Excerpts from a dataset

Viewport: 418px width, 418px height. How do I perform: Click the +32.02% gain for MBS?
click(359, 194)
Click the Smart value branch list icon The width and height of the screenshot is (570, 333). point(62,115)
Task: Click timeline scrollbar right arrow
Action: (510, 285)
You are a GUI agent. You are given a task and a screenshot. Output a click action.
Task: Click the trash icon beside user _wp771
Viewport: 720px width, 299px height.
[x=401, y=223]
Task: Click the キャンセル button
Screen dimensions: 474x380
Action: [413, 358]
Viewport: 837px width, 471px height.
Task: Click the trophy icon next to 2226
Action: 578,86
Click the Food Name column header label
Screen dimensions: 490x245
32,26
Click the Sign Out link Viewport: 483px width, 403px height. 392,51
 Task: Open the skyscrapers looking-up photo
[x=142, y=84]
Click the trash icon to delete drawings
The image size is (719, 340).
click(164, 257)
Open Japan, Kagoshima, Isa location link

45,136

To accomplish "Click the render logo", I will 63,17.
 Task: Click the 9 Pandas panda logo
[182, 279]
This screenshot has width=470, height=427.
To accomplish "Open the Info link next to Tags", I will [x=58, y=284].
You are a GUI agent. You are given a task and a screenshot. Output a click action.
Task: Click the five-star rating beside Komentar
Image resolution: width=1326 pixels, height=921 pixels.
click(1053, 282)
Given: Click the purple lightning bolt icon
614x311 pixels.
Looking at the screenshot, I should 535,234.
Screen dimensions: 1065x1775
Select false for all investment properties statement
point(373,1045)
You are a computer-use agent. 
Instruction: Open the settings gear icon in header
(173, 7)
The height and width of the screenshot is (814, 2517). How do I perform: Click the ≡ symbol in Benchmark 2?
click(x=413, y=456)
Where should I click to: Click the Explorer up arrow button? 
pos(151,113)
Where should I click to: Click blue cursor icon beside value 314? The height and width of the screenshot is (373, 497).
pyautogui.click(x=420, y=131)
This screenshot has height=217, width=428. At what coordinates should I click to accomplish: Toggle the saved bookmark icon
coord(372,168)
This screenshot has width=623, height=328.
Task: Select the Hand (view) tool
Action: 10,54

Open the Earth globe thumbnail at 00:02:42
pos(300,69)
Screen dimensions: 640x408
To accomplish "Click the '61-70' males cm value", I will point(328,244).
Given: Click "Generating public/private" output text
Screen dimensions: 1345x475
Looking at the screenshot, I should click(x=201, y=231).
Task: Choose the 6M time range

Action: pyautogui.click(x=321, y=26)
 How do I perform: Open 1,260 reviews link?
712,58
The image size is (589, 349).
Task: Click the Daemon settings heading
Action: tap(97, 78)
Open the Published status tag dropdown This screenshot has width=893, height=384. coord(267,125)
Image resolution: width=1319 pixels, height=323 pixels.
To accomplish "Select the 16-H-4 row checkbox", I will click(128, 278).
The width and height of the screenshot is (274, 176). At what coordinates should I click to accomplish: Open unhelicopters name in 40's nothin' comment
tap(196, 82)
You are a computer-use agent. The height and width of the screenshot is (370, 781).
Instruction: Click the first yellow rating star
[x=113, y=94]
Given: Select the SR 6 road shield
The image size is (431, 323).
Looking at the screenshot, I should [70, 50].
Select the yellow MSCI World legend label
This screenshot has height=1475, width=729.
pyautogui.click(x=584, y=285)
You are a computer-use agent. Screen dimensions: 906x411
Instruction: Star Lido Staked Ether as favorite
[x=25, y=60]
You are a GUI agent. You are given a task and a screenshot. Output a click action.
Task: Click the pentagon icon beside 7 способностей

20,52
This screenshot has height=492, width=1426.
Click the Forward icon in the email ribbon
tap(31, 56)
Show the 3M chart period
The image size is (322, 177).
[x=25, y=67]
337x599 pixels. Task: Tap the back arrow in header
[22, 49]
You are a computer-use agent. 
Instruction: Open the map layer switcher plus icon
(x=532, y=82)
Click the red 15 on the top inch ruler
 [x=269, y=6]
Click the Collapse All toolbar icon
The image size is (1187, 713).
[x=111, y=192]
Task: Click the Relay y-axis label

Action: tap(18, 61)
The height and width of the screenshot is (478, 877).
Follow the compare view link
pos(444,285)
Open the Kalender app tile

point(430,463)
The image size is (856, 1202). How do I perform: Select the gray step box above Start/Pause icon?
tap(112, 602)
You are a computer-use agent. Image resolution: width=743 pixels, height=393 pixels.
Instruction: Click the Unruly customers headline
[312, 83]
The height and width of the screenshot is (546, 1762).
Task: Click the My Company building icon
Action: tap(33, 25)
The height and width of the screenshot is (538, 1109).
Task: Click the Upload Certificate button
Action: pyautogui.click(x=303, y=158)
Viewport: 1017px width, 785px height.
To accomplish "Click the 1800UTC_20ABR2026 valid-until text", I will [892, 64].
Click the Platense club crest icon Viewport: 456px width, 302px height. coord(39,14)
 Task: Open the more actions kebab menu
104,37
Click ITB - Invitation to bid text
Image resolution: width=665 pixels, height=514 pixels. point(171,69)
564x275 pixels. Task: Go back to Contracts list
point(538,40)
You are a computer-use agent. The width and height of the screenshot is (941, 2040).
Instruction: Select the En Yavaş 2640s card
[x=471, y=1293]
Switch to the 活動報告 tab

§ ASSIGNMENT:
Return the records exactly, character for character.

§ ANSWER TO THIS PROBLEM:
Viewport: 418px width, 418px height. How do I perform: Click the +32.02% gain for MBS?
click(359, 194)
Click the Smart value branch list icon The width and height of the screenshot is (570, 333). point(62,115)
Task: Click timeline scrollbar right arrow
Action: (510, 285)
You are a GUI agent. You are given a task and a screenshot. Output a click action.
Task: Click the trash icon beside user _wp771
Viewport: 720px width, 299px height.
[x=401, y=223]
Task: Click the キャンセル button
Screen dimensions: 474x380
Action: [413, 358]
Viewport: 837px width, 471px height.
Task: Click the trophy icon next to 2226
Action: 578,86
Click the Food Name column header label
Screen dimensions: 490x245
32,26
Click the Sign Out link Viewport: 483px width, 403px height. 392,51
 Task: Open the skyscrapers looking-up photo
[x=142, y=84]
Click the trash icon to delete drawings
The image size is (719, 340).
click(164, 257)
Open Japan, Kagoshima, Isa location link

45,136

To accomplish "Click the render logo", I will 63,17.
 Task: Click the 9 Pandas panda logo
[182, 279]
This screenshot has width=470, height=427.
To accomplish "Open the Info link next to Tags", I will [x=58, y=284].
You are a GUI agent. You are given a task and a screenshot. Output a click action.
Task: Click the five-star rating beside Komentar
Image resolution: width=1326 pixels, height=921 pixels.
click(1053, 282)
Given: Click the purple lightning bolt icon
614x311 pixels.
Looking at the screenshot, I should 535,234.
Screen dimensions: 1065x1775
Select false for all investment properties statement
point(373,1045)
You are a computer-use agent. 
Instruction: Open the settings gear icon in header
(173, 7)
The height and width of the screenshot is (814, 2517). How do I perform: Click the ≡ symbol in Benchmark 2?
click(x=413, y=456)
Where should I click to: Click the Explorer up arrow button? 
pos(151,113)
Where should I click to: Click blue cursor icon beside value 314? The height and width of the screenshot is (373, 497).
pyautogui.click(x=420, y=131)
This screenshot has height=217, width=428. At what coordinates should I click to accomplish: Toggle the saved bookmark icon
coord(372,168)
This screenshot has width=623, height=328.
Task: Select the Hand (view) tool
Action: 10,54

Open the Earth globe thumbnail at 00:02:42
pos(300,69)
Screen dimensions: 640x408
To accomplish "Click the '61-70' males cm value", I will point(328,244).
Given: Click "Generating public/private" output text
Screen dimensions: 1345x475
Looking at the screenshot, I should click(x=201, y=231).
Task: Choose the 6M time range

Action: pyautogui.click(x=321, y=26)
 How do I perform: Open 1,260 reviews link?
712,58
The image size is (589, 349).
Task: Click the Daemon settings heading
Action: tap(97, 78)
Open the Published status tag dropdown This screenshot has width=893, height=384. coord(267,125)
Image resolution: width=1319 pixels, height=323 pixels.
To accomplish "Select the 16-H-4 row checkbox", I will click(128, 278).
The width and height of the screenshot is (274, 176). At what coordinates should I click to accomplish: Open unhelicopters name in 40's nothin' comment
tap(196, 82)
You are a computer-use agent. The height and width of the screenshot is (370, 781).
Instruction: Click the first yellow rating star
[x=113, y=94]
Given: Select the SR 6 road shield
The image size is (431, 323).
Looking at the screenshot, I should [70, 50].
Select the yellow MSCI World legend label
This screenshot has height=1475, width=729.
pyautogui.click(x=584, y=285)
You are a computer-use agent. Screen dimensions: 906x411
Instruction: Star Lido Staked Ether as favorite
[x=25, y=60]
You are a GUI agent. You are given a task and a screenshot. Output a click action.
Task: Click the pentagon icon beside 7 способностей

20,52
This screenshot has height=492, width=1426.
Click the Forward icon in the email ribbon
tap(31, 56)
Show the 3M chart period
The image size is (322, 177).
[x=25, y=67]
337x599 pixels. Task: Tap the back arrow in header
[22, 49]
You are a computer-use agent. 
Instruction: Open the map layer switcher plus icon
(x=532, y=82)
Click the red 15 on the top inch ruler
 [x=269, y=6]
Click the Collapse All toolbar icon
The image size is (1187, 713).
[x=111, y=192]
Task: Click the Relay y-axis label

Action: tap(18, 61)
The height and width of the screenshot is (478, 877).
Follow the compare view link
pos(444,285)
Open the Kalender app tile

point(430,463)
The image size is (856, 1202). How do I perform: Select the gray step box above Start/Pause icon?
tap(112, 602)
You are a computer-use agent. Image resolution: width=743 pixels, height=393 pixels.
Instruction: Click the Unruly customers headline
[312, 83]
The height and width of the screenshot is (546, 1762).
Task: Click the My Company building icon
Action: tap(33, 25)
The height and width of the screenshot is (538, 1109).
Task: Click the Upload Certificate button
Action: pyautogui.click(x=303, y=158)
Viewport: 1017px width, 785px height.
To accomplish "Click the 1800UTC_20ABR2026 valid-until text", I will [892, 64].
Click the Platense club crest icon Viewport: 456px width, 302px height. coord(39,14)
 Task: Open the more actions kebab menu
104,37
Click ITB - Invitation to bid text
Image resolution: width=665 pixels, height=514 pixels. point(171,69)
564x275 pixels. Task: Go back to Contracts list
point(538,40)
You are a computer-use agent. The width and height of the screenshot is (941, 2040).
Instruction: Select the En Yavaş 2640s card
[x=471, y=1293]
Switch to the 活動報告 tab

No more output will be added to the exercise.